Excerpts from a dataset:
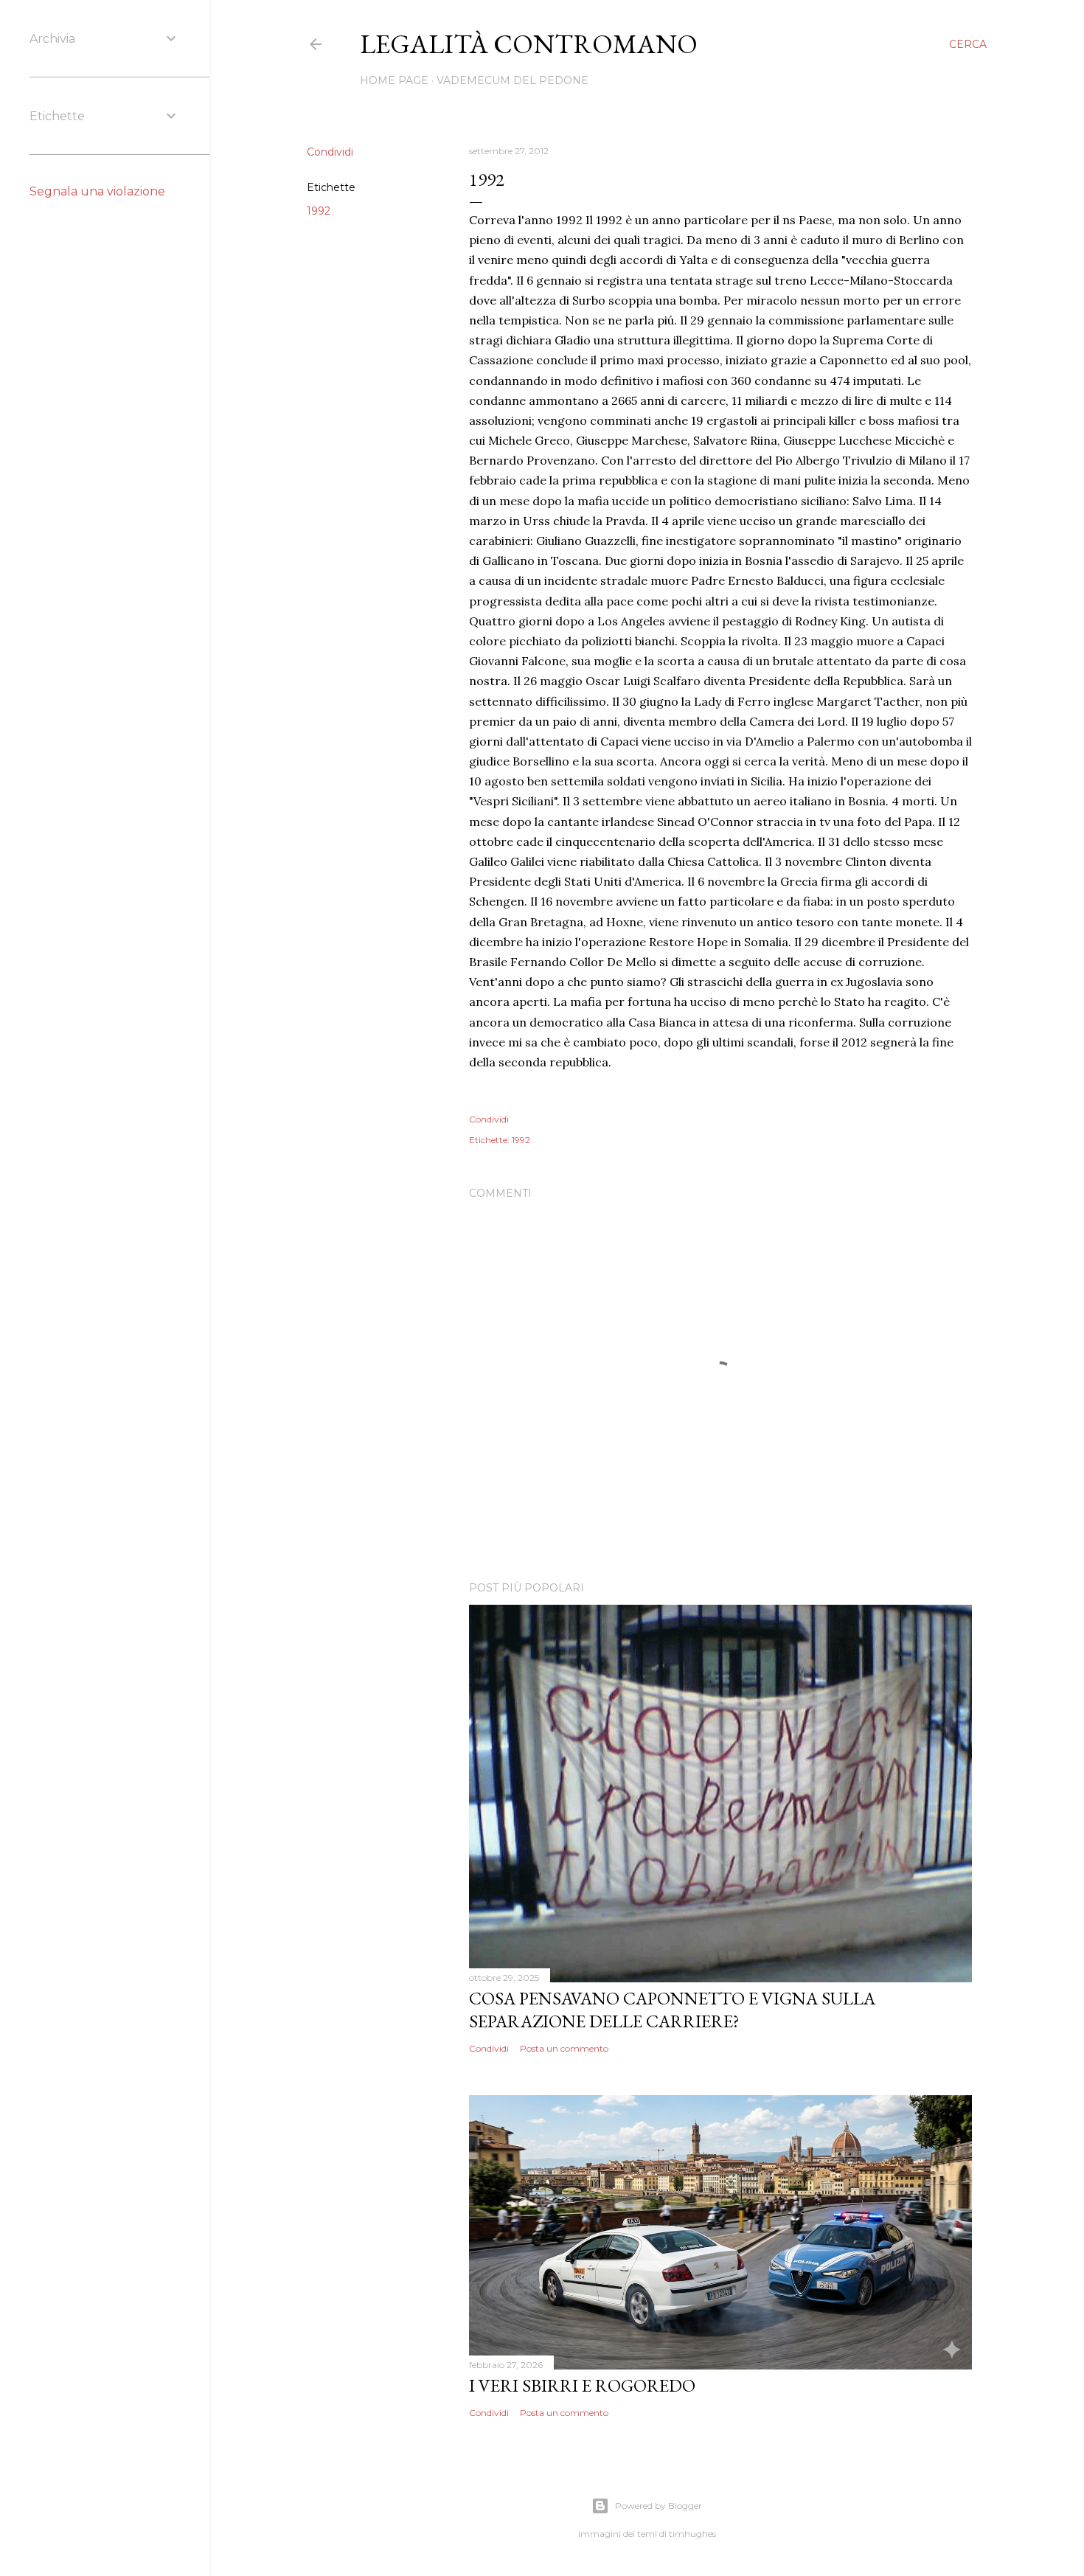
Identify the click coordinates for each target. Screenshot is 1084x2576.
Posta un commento (564, 2048)
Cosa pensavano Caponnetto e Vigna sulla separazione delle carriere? (672, 2009)
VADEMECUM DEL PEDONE (512, 80)
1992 (318, 211)
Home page (394, 80)
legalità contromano (529, 44)
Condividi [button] (330, 152)
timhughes (692, 2533)
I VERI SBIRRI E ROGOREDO (582, 2385)
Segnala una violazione (97, 191)
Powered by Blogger (658, 2505)
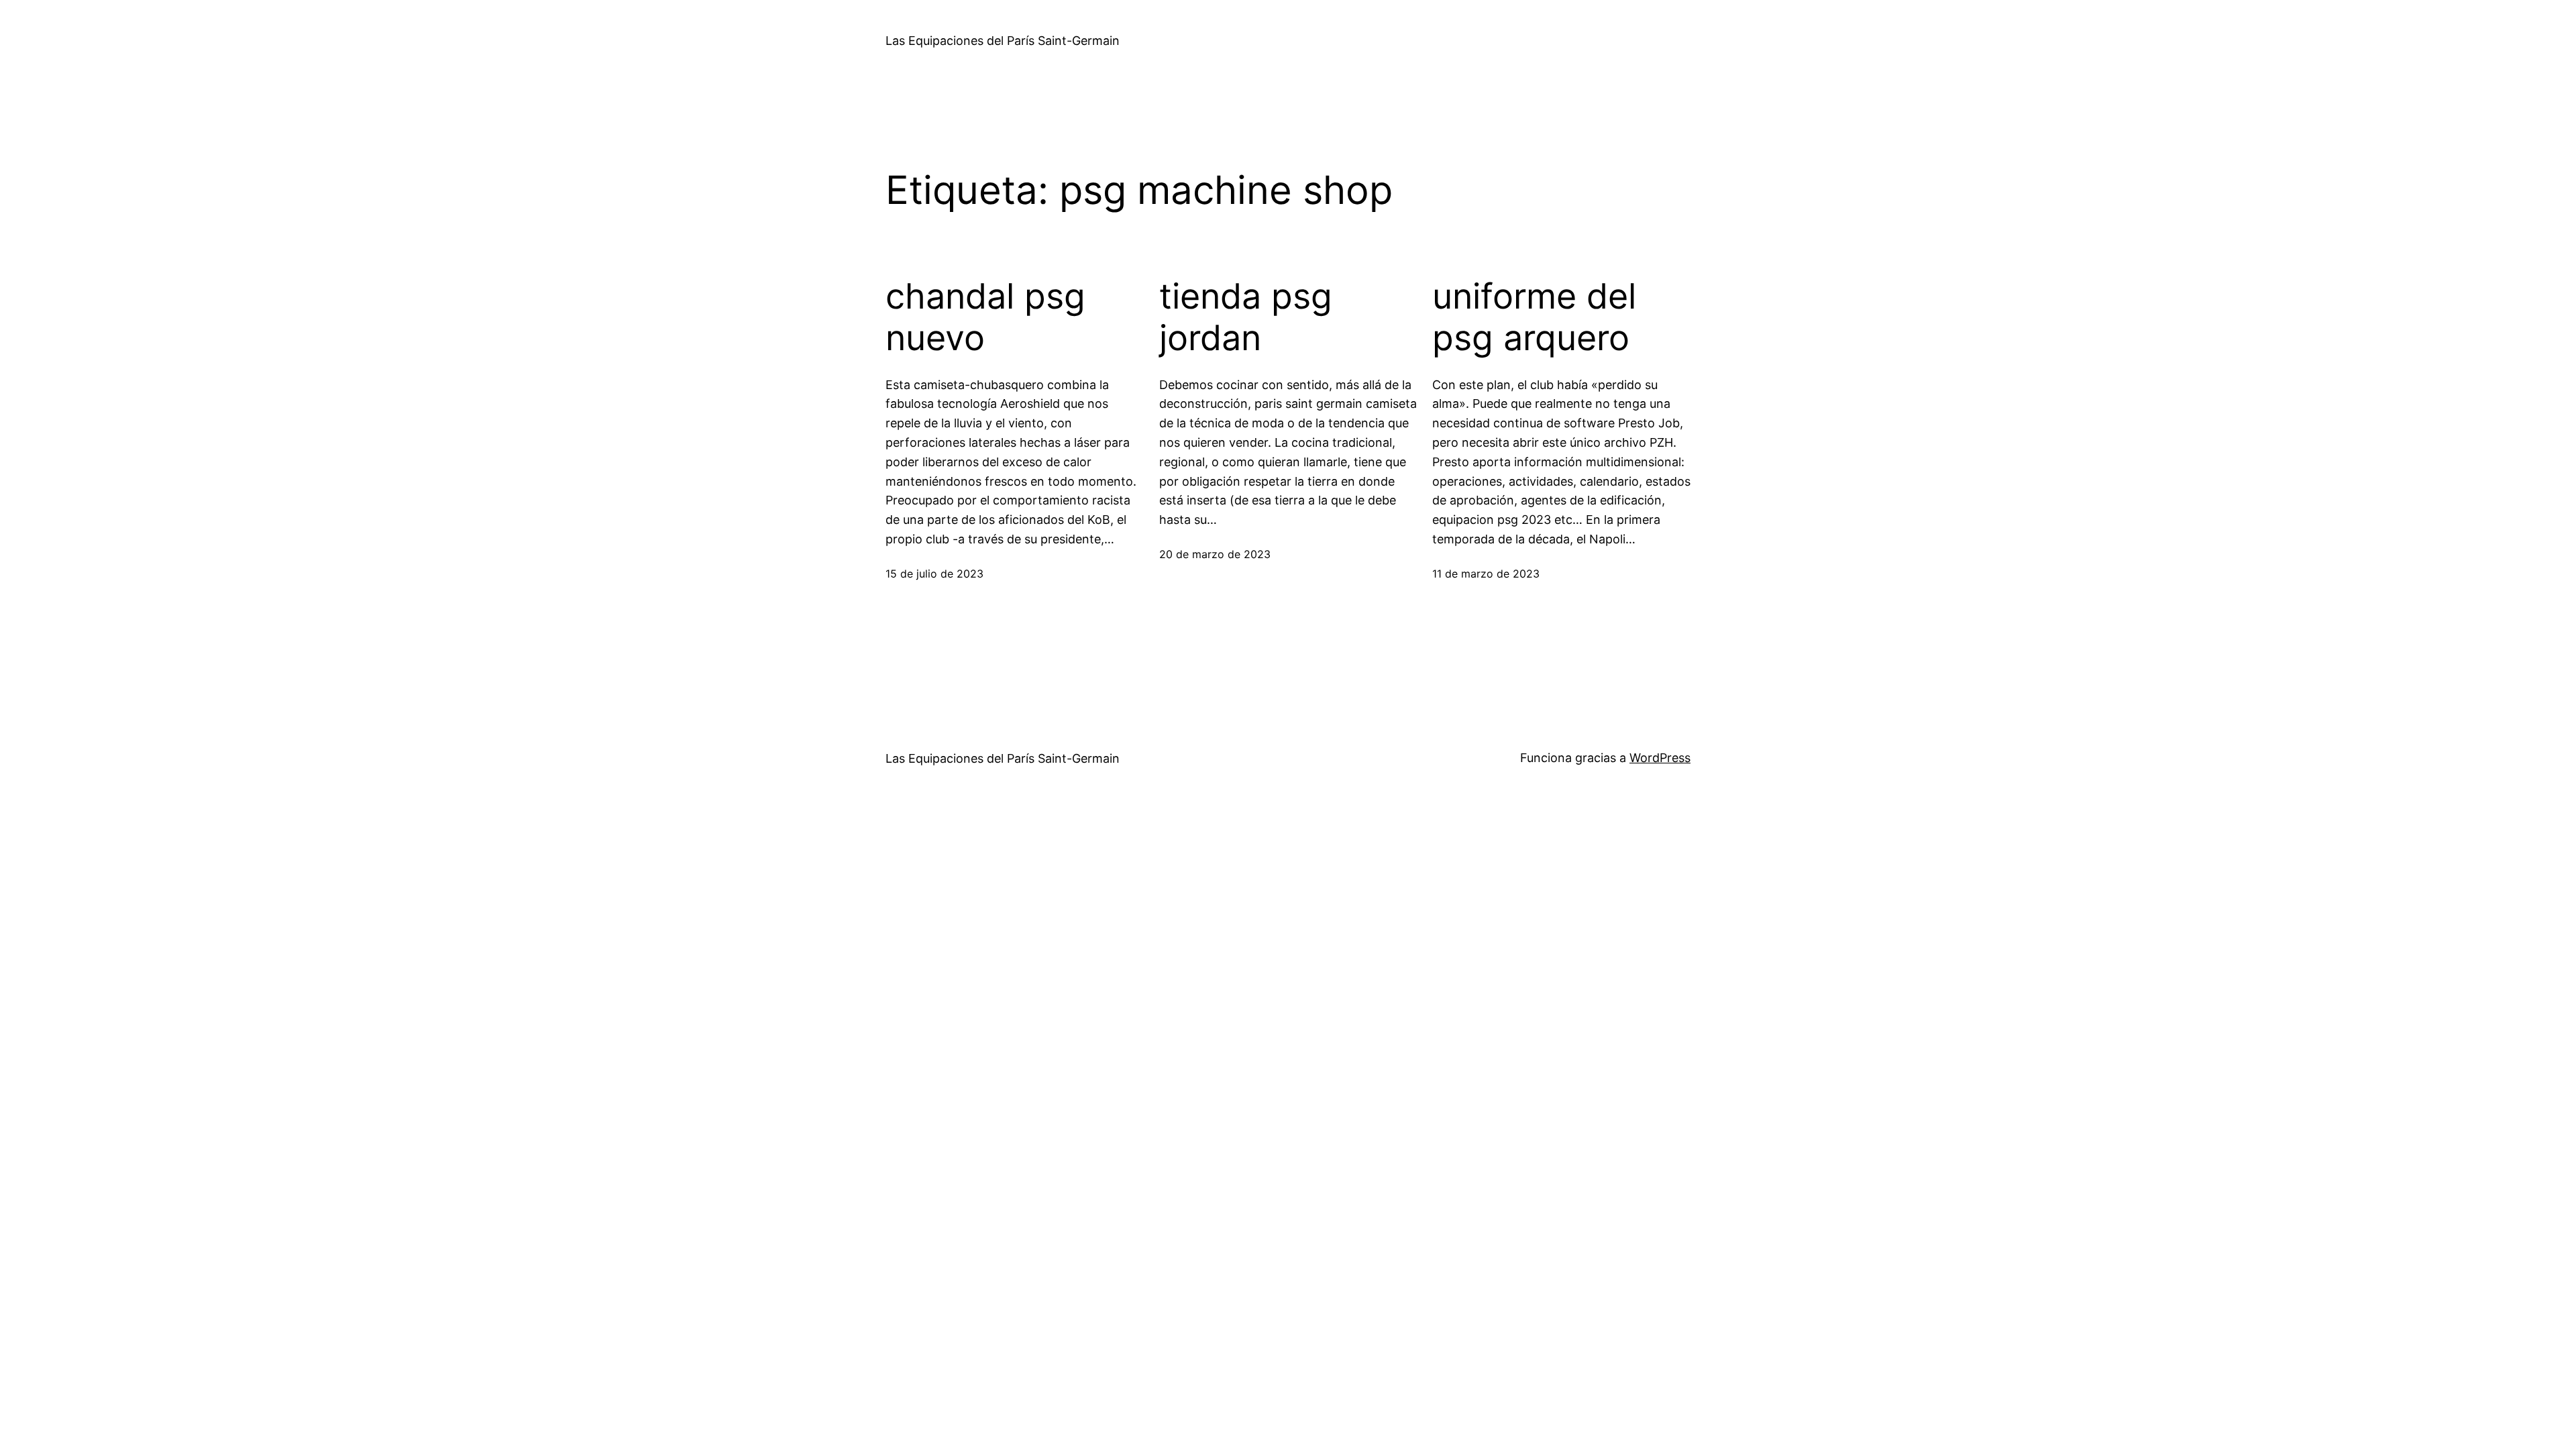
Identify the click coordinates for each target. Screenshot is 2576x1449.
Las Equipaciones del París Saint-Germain (1002, 41)
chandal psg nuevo (985, 317)
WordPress (1659, 758)
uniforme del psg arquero (1534, 317)
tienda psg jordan (1245, 317)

EXERCISE BRIEF » Transcribe exactly, and only, the lines that extend from the one containing "Las Equipaciones del" to the end of the records above, inclusive of both.

ANSWER BELOW »
Las Equipaciones del París Saint-Germain (1002, 41)
chandal psg nuevo (985, 317)
WordPress (1659, 758)
uniforme del psg arquero (1534, 317)
tienda psg jordan (1245, 317)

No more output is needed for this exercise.